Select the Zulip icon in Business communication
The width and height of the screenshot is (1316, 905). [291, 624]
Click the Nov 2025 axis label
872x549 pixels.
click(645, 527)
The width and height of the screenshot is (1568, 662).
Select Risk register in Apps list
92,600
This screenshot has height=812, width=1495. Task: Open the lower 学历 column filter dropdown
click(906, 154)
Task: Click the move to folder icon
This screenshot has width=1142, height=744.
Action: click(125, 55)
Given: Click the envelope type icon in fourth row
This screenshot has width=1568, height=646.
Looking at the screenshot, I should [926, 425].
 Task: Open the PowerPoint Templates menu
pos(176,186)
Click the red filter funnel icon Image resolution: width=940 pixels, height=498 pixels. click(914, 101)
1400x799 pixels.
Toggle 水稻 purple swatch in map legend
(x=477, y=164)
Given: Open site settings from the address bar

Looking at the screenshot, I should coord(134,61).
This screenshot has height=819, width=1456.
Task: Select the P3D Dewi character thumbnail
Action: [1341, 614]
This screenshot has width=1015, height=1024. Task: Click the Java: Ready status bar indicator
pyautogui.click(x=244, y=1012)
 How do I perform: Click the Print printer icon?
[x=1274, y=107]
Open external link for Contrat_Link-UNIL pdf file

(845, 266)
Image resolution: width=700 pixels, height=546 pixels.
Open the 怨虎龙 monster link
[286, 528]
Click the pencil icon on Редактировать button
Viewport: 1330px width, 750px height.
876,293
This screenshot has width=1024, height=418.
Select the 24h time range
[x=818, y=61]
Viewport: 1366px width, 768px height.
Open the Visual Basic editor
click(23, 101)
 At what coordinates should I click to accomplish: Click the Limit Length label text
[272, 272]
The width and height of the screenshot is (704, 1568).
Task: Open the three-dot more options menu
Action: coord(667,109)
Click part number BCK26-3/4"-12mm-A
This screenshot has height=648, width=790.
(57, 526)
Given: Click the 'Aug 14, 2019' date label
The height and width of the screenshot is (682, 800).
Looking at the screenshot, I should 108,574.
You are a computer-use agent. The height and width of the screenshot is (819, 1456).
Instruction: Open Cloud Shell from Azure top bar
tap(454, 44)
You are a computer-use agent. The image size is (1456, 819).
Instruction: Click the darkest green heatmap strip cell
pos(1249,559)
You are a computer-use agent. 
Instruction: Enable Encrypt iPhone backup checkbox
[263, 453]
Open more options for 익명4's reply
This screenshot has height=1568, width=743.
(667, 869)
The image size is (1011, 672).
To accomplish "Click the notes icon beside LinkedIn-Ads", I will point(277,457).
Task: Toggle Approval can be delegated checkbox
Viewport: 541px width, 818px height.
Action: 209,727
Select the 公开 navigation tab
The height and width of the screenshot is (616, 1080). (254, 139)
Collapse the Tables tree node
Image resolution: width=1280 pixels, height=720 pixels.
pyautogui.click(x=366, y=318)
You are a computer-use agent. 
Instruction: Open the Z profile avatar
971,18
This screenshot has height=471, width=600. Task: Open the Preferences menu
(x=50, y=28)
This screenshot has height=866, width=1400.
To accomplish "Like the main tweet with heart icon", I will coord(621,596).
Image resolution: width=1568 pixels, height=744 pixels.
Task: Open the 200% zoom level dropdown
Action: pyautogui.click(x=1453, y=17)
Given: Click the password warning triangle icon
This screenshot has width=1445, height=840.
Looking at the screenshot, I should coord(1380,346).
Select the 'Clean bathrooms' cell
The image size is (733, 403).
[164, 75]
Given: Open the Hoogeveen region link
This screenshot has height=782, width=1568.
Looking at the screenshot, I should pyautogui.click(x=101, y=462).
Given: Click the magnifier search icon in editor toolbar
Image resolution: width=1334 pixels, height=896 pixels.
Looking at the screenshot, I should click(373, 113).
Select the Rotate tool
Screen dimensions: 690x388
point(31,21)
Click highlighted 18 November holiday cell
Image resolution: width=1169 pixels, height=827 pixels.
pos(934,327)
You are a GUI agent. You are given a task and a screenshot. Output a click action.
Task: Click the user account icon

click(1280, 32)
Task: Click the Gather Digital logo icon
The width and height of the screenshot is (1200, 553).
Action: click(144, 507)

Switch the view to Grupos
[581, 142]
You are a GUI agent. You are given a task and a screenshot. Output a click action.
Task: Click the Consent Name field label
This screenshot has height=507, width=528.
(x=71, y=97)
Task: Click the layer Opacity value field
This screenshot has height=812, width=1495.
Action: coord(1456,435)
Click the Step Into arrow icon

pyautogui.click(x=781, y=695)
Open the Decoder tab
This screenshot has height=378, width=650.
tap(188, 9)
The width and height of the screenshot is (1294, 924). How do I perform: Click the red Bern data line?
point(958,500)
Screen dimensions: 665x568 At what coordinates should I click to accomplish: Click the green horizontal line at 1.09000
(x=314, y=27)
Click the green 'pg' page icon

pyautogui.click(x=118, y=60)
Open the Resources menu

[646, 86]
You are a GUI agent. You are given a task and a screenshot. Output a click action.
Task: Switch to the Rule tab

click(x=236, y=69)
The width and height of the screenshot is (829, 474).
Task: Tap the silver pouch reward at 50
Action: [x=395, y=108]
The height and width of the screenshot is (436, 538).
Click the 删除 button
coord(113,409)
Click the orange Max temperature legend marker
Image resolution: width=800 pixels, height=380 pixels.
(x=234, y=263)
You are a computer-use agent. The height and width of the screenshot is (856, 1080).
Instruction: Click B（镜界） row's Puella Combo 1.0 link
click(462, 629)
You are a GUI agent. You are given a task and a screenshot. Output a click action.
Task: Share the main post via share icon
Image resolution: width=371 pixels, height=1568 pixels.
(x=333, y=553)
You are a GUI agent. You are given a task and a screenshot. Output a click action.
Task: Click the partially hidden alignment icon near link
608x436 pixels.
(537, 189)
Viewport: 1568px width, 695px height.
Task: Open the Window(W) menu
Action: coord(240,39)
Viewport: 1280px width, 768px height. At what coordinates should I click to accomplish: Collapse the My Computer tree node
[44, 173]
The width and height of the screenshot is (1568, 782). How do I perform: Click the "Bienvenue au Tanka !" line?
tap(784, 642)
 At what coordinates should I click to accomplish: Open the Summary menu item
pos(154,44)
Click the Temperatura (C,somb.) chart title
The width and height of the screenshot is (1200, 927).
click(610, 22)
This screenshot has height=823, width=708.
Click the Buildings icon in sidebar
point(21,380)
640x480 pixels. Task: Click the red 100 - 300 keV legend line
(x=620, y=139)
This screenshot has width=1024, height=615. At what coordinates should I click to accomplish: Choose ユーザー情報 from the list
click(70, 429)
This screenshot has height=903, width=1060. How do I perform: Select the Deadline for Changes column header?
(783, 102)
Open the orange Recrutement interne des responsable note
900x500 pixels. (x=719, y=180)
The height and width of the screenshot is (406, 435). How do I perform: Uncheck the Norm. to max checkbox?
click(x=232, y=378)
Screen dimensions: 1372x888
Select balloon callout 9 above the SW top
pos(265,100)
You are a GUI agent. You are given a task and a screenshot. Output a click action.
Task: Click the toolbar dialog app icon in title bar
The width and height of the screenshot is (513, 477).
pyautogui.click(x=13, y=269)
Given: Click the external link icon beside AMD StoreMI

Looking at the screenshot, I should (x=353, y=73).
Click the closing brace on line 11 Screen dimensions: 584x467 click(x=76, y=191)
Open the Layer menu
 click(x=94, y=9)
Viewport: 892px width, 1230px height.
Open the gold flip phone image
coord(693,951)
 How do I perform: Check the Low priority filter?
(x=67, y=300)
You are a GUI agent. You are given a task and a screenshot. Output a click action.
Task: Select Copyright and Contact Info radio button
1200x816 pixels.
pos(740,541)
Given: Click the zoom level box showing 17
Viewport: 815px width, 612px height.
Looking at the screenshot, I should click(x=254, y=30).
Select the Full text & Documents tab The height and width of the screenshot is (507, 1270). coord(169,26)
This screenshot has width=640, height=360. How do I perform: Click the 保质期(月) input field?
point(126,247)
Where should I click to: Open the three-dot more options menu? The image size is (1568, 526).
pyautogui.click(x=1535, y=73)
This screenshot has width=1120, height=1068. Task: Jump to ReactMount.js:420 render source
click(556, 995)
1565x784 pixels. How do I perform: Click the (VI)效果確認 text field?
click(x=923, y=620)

────────────────────

- **Task statement**
Give the records from the line with "Task: Click the move to folder icon" up to and including the line with "Looking at the screenshot, I should 108,574." as a Markdown table with the columns No. and Text. Number the rows and leave out blank lines.

- **Solution**
| No. | Text |
|---|---|
| 1 | Task: Click the move to folder icon |
| 2 | This screenshot has width=1142, height=744. |
| 3 | Action: click(125, 55) |
| 4 | Given: Click the envelope type icon in fourth row |
| 5 | This screenshot has width=1568, height=646. |
| 6 | Looking at the screenshot, I should [926, 425]. |
| 7 |  Task: Open the PowerPoint Templates menu |
| 8 | pos(176,186) |
| 9 | Click the red filter funnel icon Image resolution: width=940 pixels, height=498 pixels. click(914, 101) |
| 10 | 1400x799 pixels. |
| 11 | Toggle 水稻 purple swatch in map legend |
| 12 | (x=477, y=164) |
| 13 | Given: Open site settings from the address bar |
| 14 | Looking at the screenshot, I should coord(134,61). |
| 15 | This screenshot has height=819, width=1456. |
| 16 | Task: Select the P3D Dewi character thumbnail |
| 17 | Action: [1341, 614] |
| 18 | This screenshot has width=1015, height=1024. Task: Click the Java: Ready status bar indicator |
| 19 | pyautogui.click(x=244, y=1012) |
| 20 |  How do I perform: Click the Print printer icon? |
| 21 | [x=1274, y=107] |
| 22 | Open external link for Contrat_Link-UNIL pdf file |
| 23 | (845, 266) |
| 24 | Image resolution: width=700 pixels, height=546 pixels. |
| 25 | Open the 怨虎龙 monster link |
| 26 | [286, 528] |
| 27 | Click the pencil icon on Редактировать button |
| 28 | Viewport: 1330px width, 750px height. |
| 29 | 876,293 |
| 30 | This screenshot has width=1024, height=418. |
| 31 | Select the 24h time range |
| 32 | [x=818, y=61] |
| 33 | Viewport: 1366px width, 768px height. |
| 34 | Open the Visual Basic editor |
| 35 | click(23, 101) |
| 36 |  At what coordinates should I click to accomplish: Click the Limit Length label text |
| 37 | [272, 272] |
| 38 | The width and height of the screenshot is (704, 1568). |
| 39 | Task: Open the three-dot more options menu |
| 40 | Action: coord(667,109) |
| 41 | Click part number BCK26-3/4"-12mm-A |
| 42 | This screenshot has height=648, width=790. |
| 43 | (57, 526) |
| 44 | Given: Click the 'Aug 14, 2019' date label |
| 45 | The height and width of the screenshot is (682, 800). |
| 46 | Looking at the screenshot, I should 108,574. |